Folb’s first career was in music, but it’s a tough place to make a living, so in her 30s she decided to enroll in library school at Pitt. Her mother, who saved everything, presented her with a form she had filled out in second grade, where she had expressed a desire to be a librarian when she grew up, so it was like a course correction for her. Arts librarianship sounded great until she realized how few jobs there were, especially in Pittsburgh, and so she used her modest experience in the medical field—a day job working in a hospital as a unit secretary in a coronary care unit after college as well as setting up and managing her husband’s first medical practice, and relevant library school classes—as a starting point for a career in medical libraries. After getting her MLS, she worked a series of library jobs that allowed her to stay in Pittsburgh. In retrospect, all of them prepared her for public health librarianship, giving her knowledge of medicine, social sciences, insurance, health care policy, and the legal aspects of health care.

In 1999, she returned to Pitt as an HSLS Outreach Librarian at the former WPIC library. She developed and ran the program that provided fee-based library services to people from outside of Pitt, and provided mental health library services to Pitt faculty, staff, and students. When 9/11 happened, she was asked to identify materials in HSLS holdings that were relevant to disasters, terrorism, and bioterrorism. After that, her work shifted more heavily into public health training and information support services for Pitt Public Health and the public health practice community in Pennsylvania. In July 2004, she was appointed library liaison to the School of Public Health.

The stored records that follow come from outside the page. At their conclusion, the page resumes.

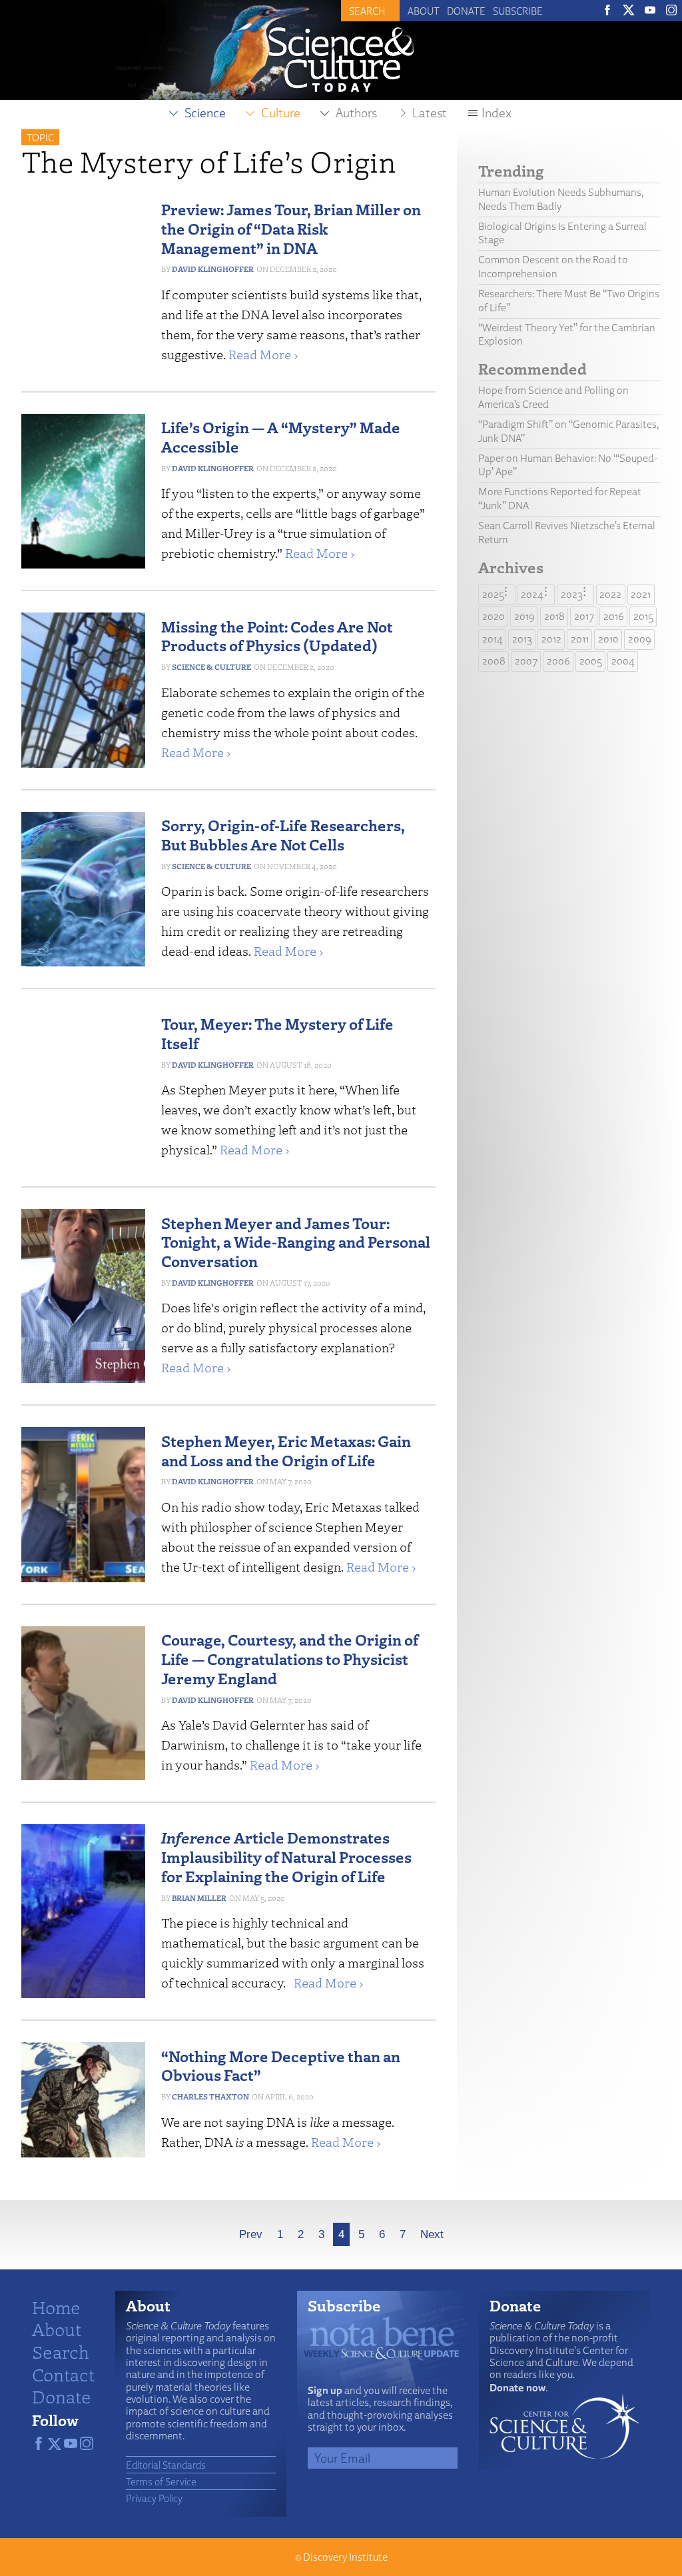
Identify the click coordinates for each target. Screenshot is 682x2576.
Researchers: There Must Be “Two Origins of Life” (568, 300)
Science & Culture (211, 667)
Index (497, 112)
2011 (580, 639)
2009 (639, 639)
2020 (493, 616)
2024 (532, 594)
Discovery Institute (345, 2557)
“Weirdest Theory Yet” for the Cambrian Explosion (566, 334)
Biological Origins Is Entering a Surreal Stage (562, 233)
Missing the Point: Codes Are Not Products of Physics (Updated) (277, 636)
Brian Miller (199, 1898)
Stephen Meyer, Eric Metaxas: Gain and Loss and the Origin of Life (286, 1450)
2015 (643, 616)
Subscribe (518, 11)
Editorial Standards (166, 2465)
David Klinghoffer (213, 269)
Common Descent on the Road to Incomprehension (553, 266)
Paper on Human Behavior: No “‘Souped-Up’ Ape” (567, 465)
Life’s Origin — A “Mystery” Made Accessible (280, 436)
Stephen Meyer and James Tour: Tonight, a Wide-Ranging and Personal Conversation (295, 1242)
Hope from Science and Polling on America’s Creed (553, 397)
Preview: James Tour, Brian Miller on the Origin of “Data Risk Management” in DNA (291, 228)
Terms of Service (161, 2481)
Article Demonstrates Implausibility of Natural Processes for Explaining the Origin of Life (286, 1857)
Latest (429, 112)
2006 (558, 660)
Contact (63, 2374)
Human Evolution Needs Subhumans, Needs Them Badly (561, 199)
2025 (493, 594)
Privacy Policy (154, 2498)
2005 (590, 660)
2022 (610, 594)
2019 (524, 616)
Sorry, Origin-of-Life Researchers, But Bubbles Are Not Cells (283, 834)
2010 (608, 639)
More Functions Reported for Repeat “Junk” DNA (559, 498)
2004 (623, 660)
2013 (522, 639)
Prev (250, 2234)
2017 (584, 616)
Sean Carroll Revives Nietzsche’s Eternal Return (566, 532)
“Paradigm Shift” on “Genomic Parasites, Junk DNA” (568, 431)
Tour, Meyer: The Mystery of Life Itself (277, 1033)
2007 (526, 660)
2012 (551, 639)
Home (56, 2306)
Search (60, 2351)
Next (432, 2234)
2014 (492, 639)
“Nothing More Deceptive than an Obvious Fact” (280, 2065)
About (424, 11)
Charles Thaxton (210, 2096)
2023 (572, 594)
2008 (494, 660)
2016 (613, 616)
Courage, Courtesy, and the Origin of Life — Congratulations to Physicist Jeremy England (289, 1659)
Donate (466, 11)
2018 (554, 616)
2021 (641, 594)
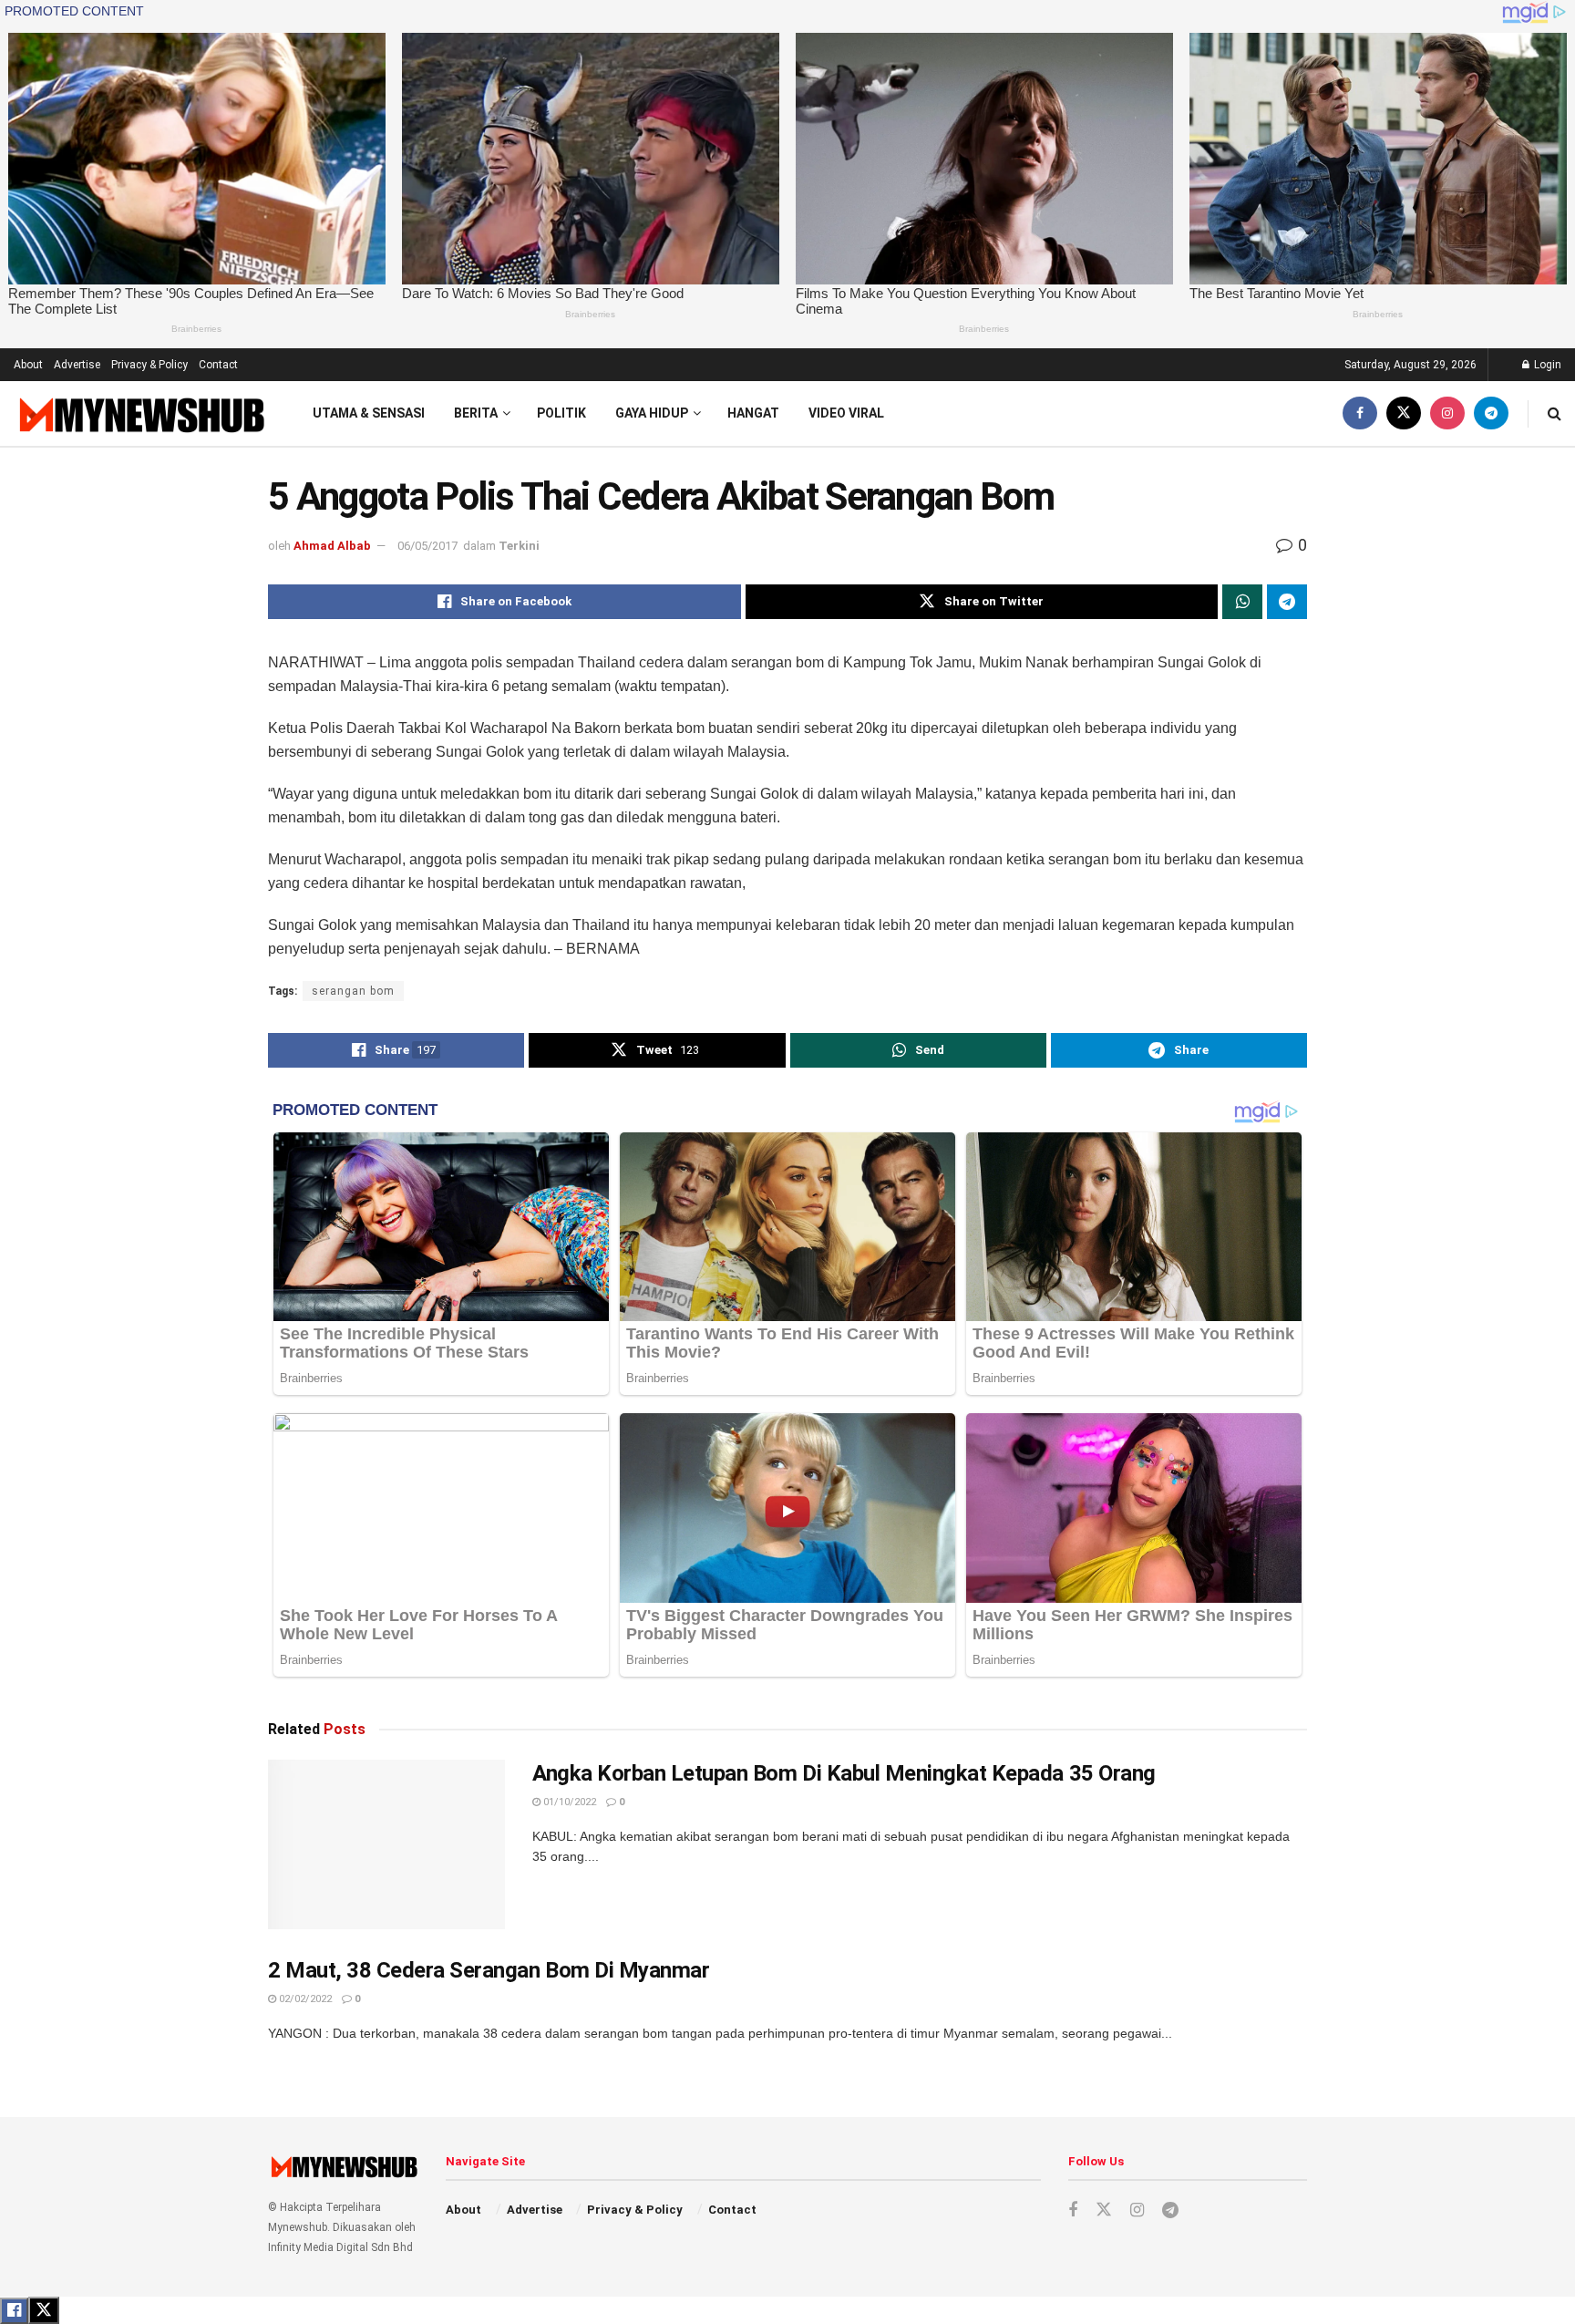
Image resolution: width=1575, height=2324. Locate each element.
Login (1546, 364)
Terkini (519, 546)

Folb felt the need for more knowledge of public health, because she wanted to apply that expertise to her service at the school. When the National Library of Medicine began an informationist fellowship program with a public health concentration, she submitted a successful proposal, allowing her two years to complete an MPH in Behavioral and Community Health Sciences with an added Certificate in Evaluation from Pitt, and to complete a qualitative research project on the information needs and practices of disaster first responders. This was a first for HSLS, having a librarian take a two-year leave of absence for professional development, and Folb was very grateful for the support of HSLS administration that allowed her to do that. Since returning from the fellowship in 2010, she has enjoyed applying what she learned to formal and informal instruction and collaborative projects at the School of Public Health. She has also enjoyed training librarians in systematic review skills through the popular HSLS Systematic Review Workshop.

Barb feels that her biggest accomplishments include increasing the value of the library liaison by applying the informationist model to her work with Pitt Public Health and being part of the team that developed and continuously updates the systematic review workshop attended by librarians from across the U.S. and Canada.

Retirement party for Barb Folb

Reflecting on her library career, she felt a profound gratitude for the many people and organizations who variously provided her with opportunities to continuously grow and learn, or allowed her the freedom to make her own opportunities. To mention a few from Pitt, Ellen Detlefsen, Professor Emeritus, School of Computing and Information; Nancy Tannery, formerly of HSLS and now Assistant Provost; Barbara Epstein, HSLS Director; Margaret Potter, formerly Director of the Pitt Center for Public Health Practice; and Dean Don Burke of the School of Public Health.